## [What to work on]
Copy every line of the listing below word for word, leaving out the pictures.

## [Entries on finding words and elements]

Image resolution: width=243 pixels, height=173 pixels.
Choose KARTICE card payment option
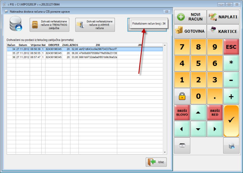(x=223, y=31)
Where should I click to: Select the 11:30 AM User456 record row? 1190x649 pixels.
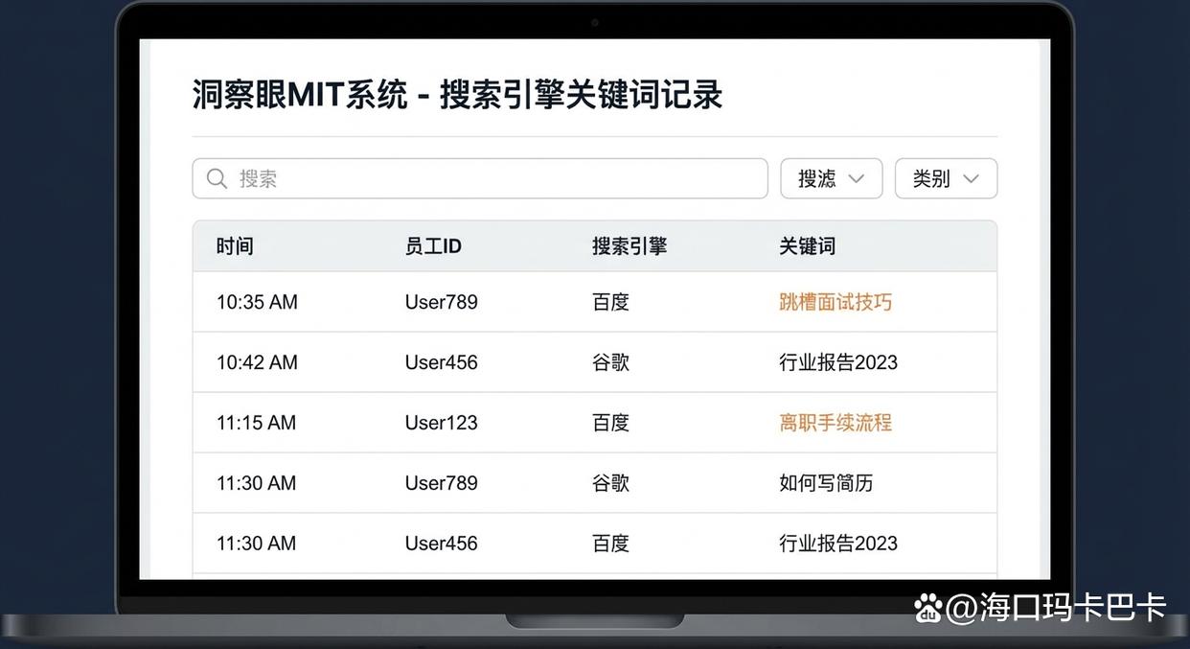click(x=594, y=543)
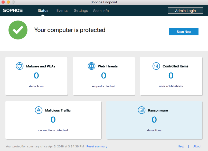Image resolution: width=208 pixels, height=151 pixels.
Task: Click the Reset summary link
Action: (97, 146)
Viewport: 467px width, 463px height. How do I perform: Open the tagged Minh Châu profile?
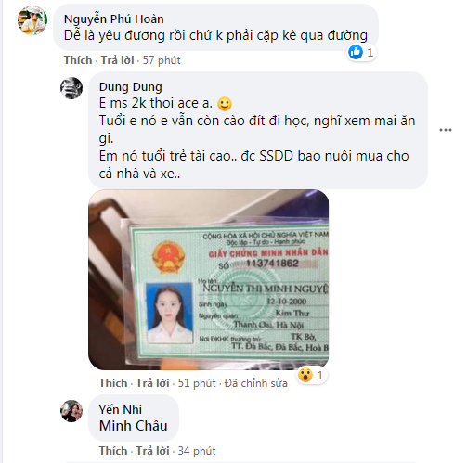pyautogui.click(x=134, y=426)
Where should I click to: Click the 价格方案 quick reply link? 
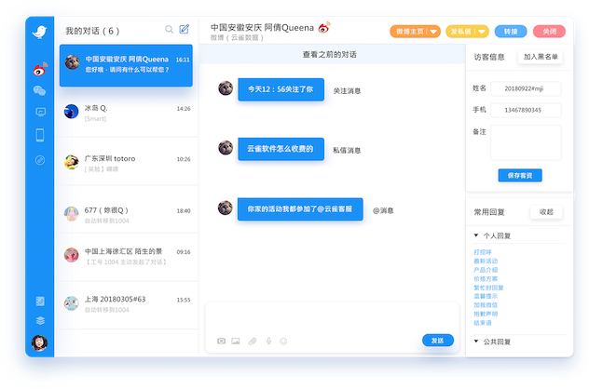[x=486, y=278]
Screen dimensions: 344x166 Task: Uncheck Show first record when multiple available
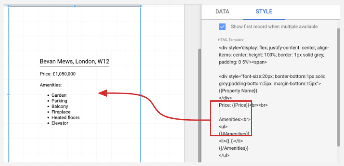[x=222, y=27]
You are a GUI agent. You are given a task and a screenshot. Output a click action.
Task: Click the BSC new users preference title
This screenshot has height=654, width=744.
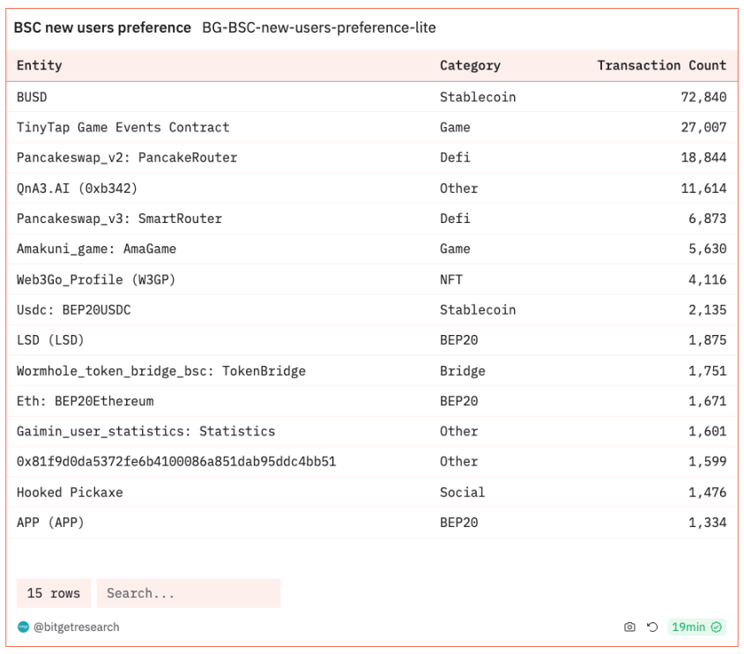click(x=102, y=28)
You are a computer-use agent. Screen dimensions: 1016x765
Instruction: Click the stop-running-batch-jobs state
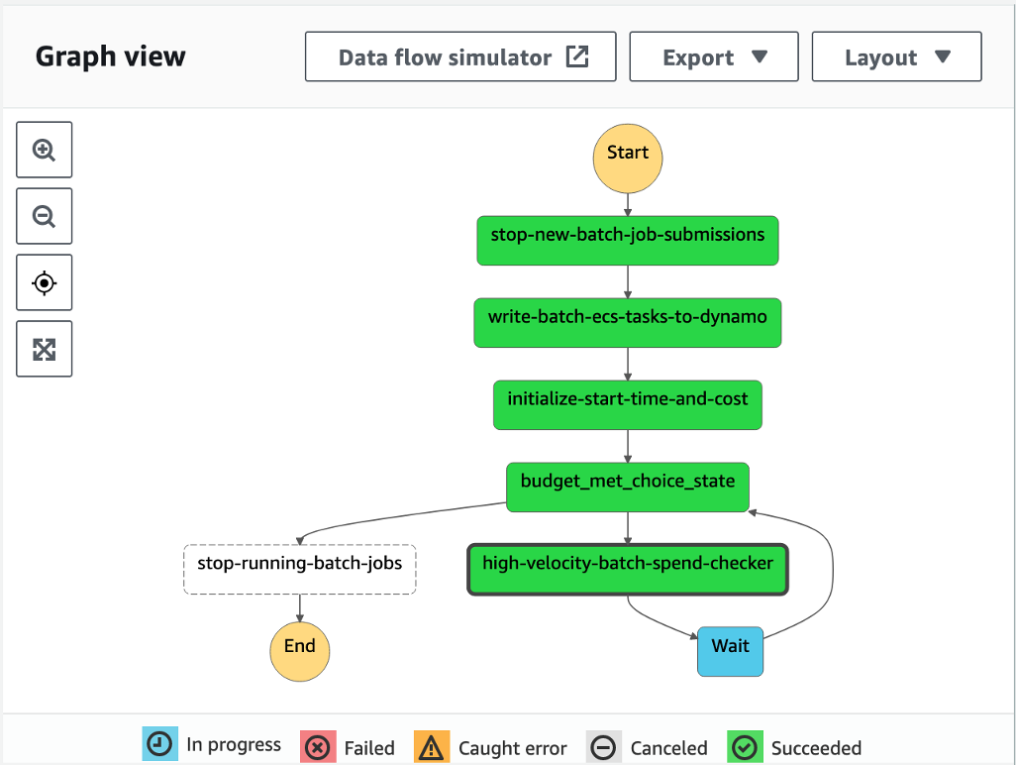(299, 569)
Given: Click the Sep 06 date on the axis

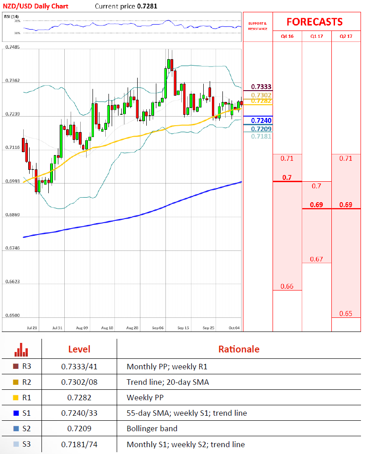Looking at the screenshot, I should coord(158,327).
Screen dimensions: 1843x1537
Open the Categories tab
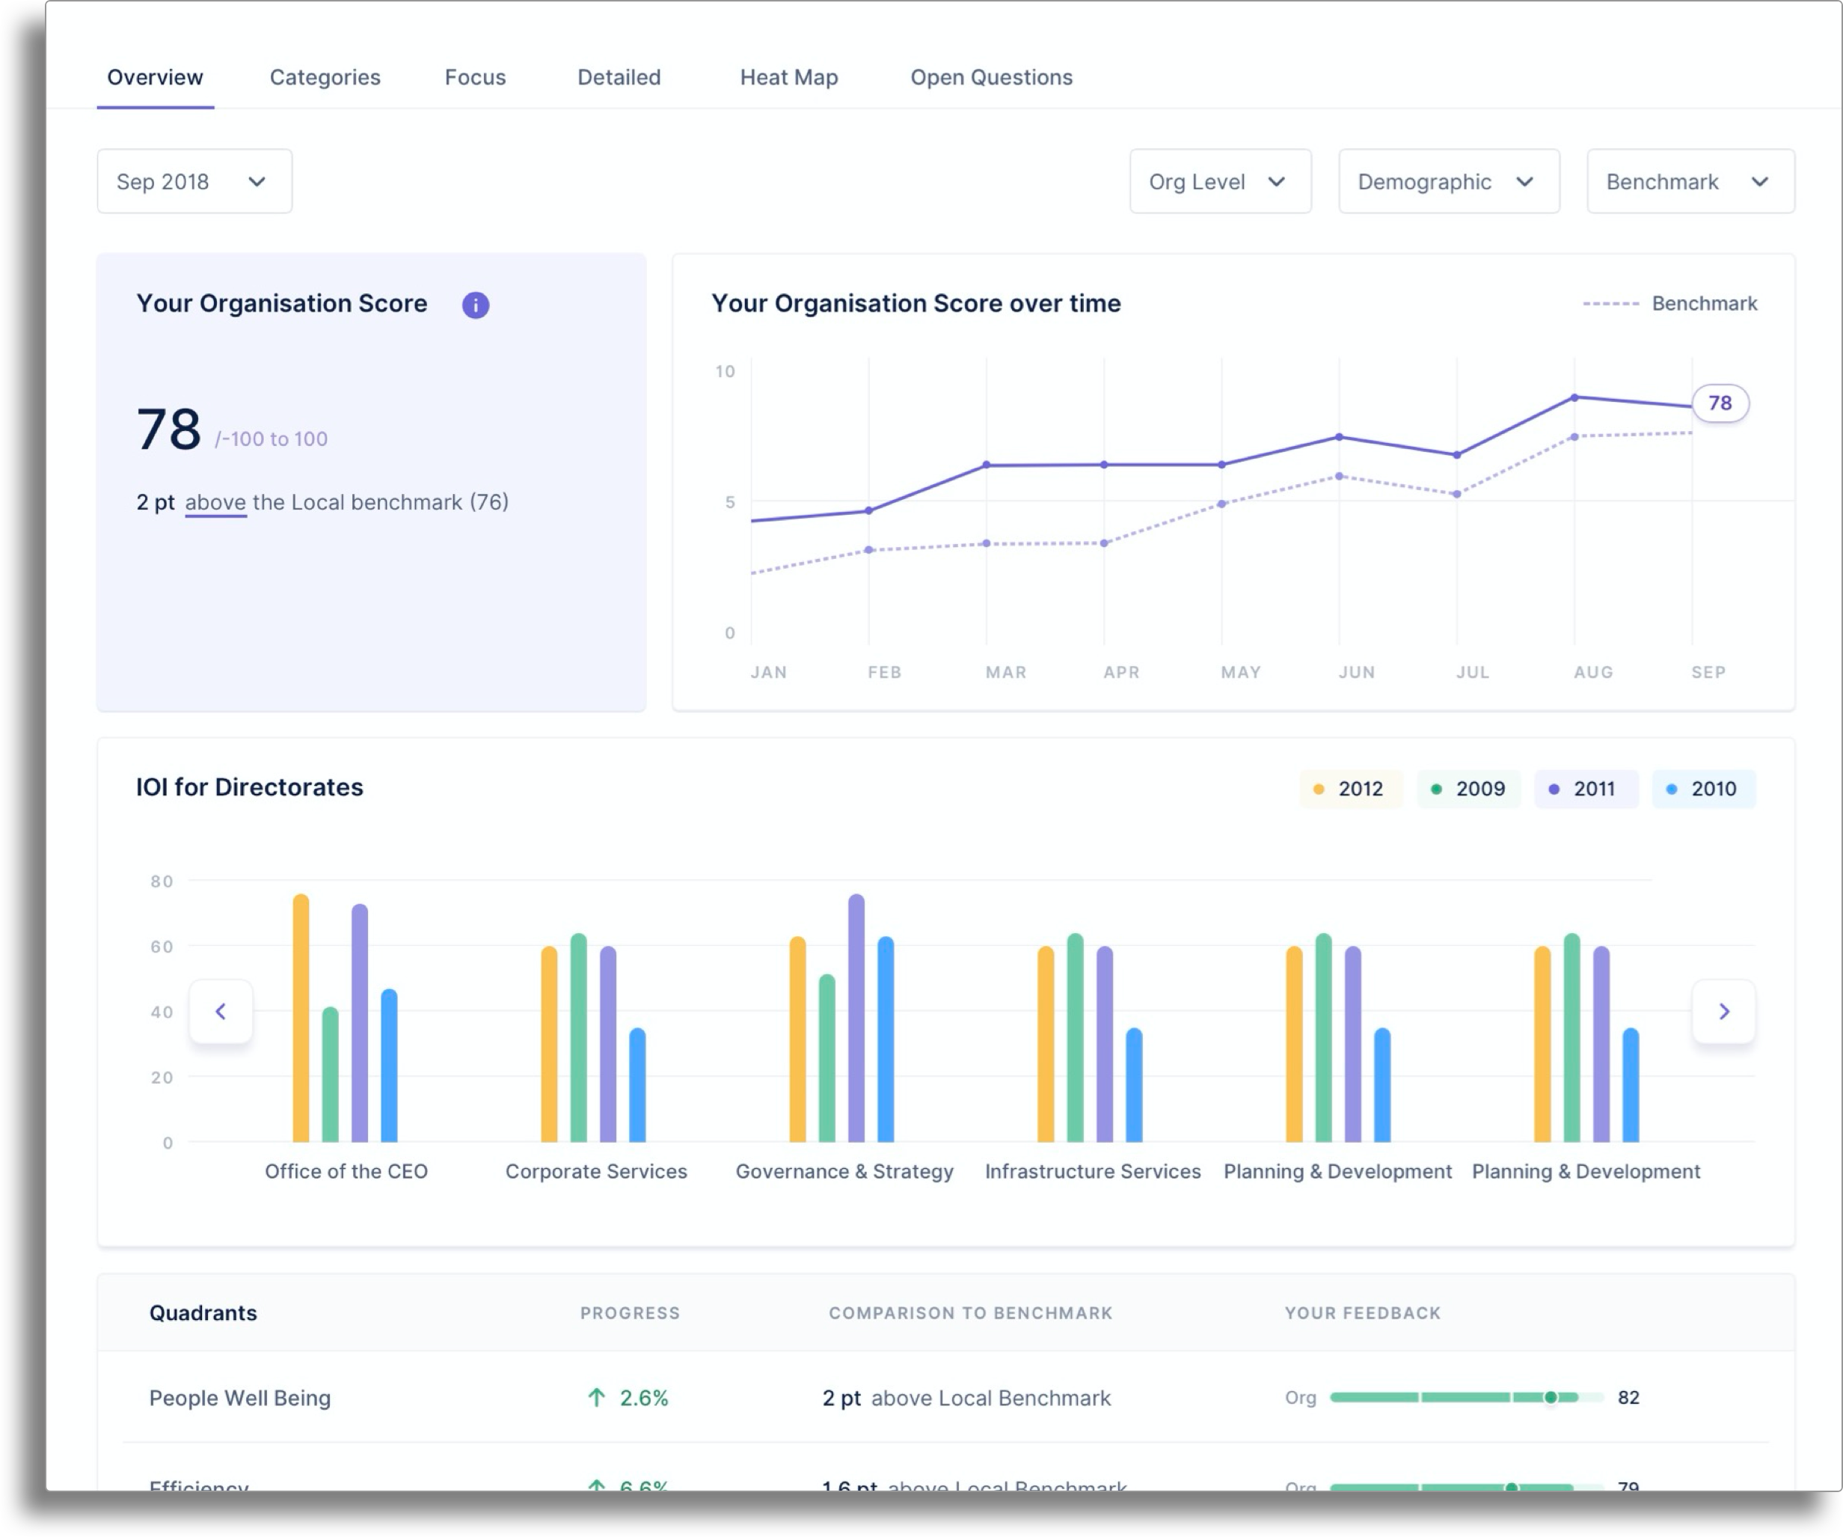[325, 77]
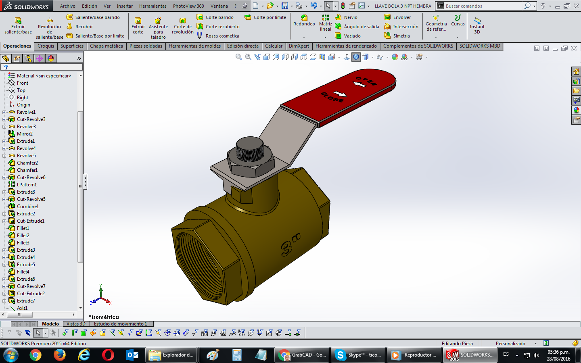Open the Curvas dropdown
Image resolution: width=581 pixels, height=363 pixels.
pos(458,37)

## [Finished task]
Image resolution: width=243 pixels, height=173 pixels.
Choose KARTICE card payment option
(x=223, y=31)
Where should I click to: Select the 11:30 AM User456 record row? 1190x649 pixels.
click(x=594, y=543)
Image resolution: width=208 pixels, height=151 pixels.
Task: Click the Reset summary link
Action: (97, 146)
Viewport: 467px width, 463px height. How do I perform: Open the tagged Minh Châu profile?
pyautogui.click(x=134, y=426)
Where should I click to: Click the 价格方案 quick reply link? 
[x=486, y=278]
Screen dimensions: 344x166 Task: Uncheck Show first record when multiple available
[x=222, y=27]
You are a GUI agent. You are given a task and a screenshot. Output a click action.
Task: Click the BSC new users preference title
This screenshot has height=654, width=744.
click(x=102, y=28)
You are a computer-use agent. Screen dimensions: 1016x765
Instruction: Click the stop-running-batch-jobs state
(299, 569)
Given: Click the Sep 06 date on the axis

Looking at the screenshot, I should coord(158,327).
Screen dimensions: 1843x1537
Open the Categories tab
[325, 77]
Open the Curvas dropdown
Image resolution: width=581 pixels, height=363 pixels.
pos(458,37)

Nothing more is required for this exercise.